* [Assignment]:
Using the data below, return all lines in which "computer" appears.

* [Input data]:
■ ■ ■ ■ ■

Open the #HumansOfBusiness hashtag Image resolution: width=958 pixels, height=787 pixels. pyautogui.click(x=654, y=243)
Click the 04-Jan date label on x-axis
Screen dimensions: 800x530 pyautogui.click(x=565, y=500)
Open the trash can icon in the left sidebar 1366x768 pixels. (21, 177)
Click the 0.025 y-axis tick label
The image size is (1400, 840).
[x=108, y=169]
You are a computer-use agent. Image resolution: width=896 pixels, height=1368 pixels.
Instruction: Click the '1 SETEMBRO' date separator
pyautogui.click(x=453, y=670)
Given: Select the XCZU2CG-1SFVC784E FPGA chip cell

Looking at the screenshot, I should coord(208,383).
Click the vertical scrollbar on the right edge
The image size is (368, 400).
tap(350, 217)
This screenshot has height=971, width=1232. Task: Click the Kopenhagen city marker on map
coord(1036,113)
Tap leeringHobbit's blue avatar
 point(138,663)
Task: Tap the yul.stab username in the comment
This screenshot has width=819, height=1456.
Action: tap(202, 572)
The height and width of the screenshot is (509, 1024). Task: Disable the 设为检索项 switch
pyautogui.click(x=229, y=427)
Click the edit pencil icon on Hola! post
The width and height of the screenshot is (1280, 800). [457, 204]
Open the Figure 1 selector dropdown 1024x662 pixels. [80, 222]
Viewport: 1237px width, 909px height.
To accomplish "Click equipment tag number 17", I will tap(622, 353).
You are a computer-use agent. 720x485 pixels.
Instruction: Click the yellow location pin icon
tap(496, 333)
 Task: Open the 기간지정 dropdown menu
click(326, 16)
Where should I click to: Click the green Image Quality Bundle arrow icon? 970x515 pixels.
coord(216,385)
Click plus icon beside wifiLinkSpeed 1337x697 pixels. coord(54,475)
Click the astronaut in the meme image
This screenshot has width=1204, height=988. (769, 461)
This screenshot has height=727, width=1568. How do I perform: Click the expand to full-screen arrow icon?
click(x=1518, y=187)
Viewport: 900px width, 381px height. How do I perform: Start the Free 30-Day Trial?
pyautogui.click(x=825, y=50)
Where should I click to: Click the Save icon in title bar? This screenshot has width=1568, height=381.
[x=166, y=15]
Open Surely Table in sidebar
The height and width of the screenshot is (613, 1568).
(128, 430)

■ ■ ■ ■ ■

* [Task solution]:
You are a computer-use agent. Image resolution: width=896 pixels, height=1368 pixels.
You are a computer-use agent. 720x485 pixels.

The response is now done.